» Data for the task
·····

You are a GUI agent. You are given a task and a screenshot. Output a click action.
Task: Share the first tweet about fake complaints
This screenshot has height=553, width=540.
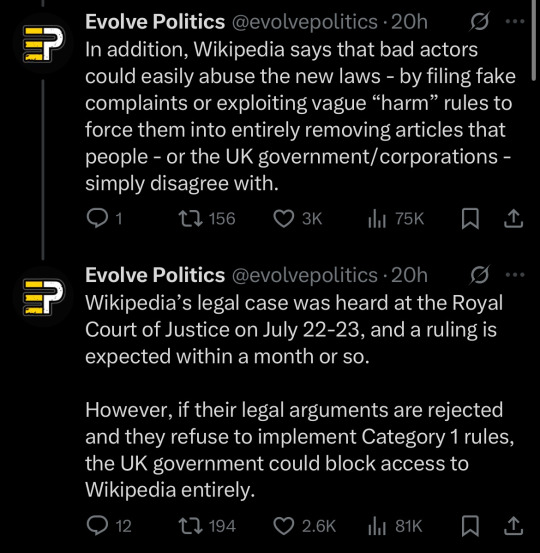(513, 218)
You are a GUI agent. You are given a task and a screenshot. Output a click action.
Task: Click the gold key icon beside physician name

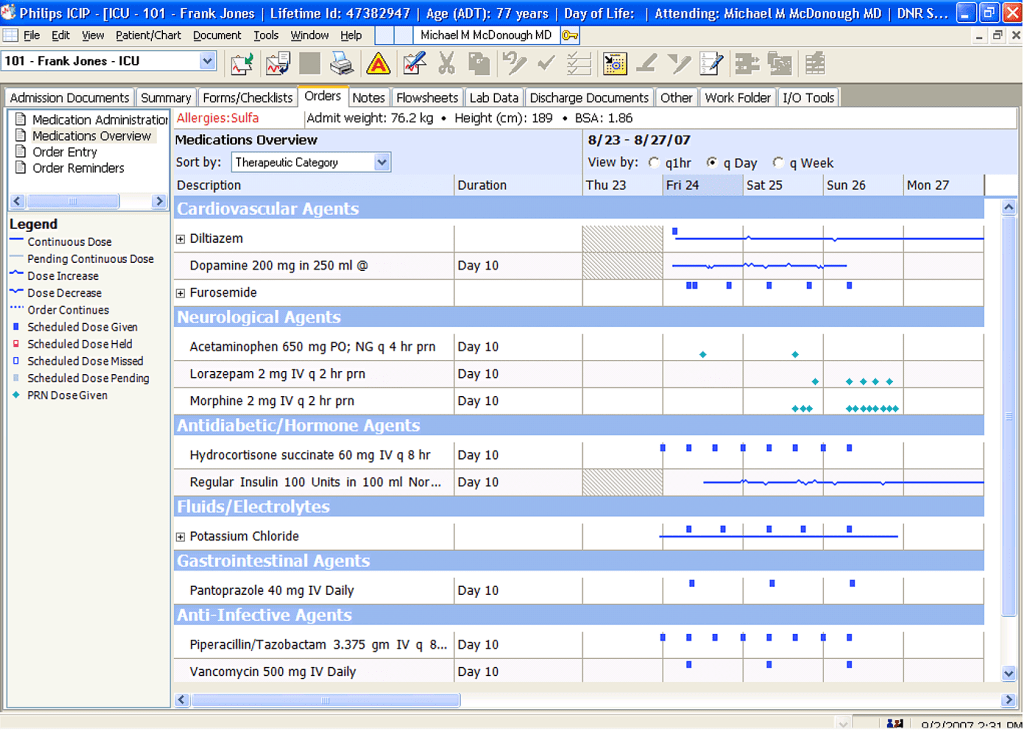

·····

» Task description
With the pictures left out, output exactly the lines that begin at the line containing "This screenshot has height=553, width=540." and end at the last line of the material.

» Response below
This screenshot has height=553, width=540.
(513, 218)
You are a GUI agent. You are given a task and a screenshot. Output a click action.
Task: Click the gold key icon beside physician name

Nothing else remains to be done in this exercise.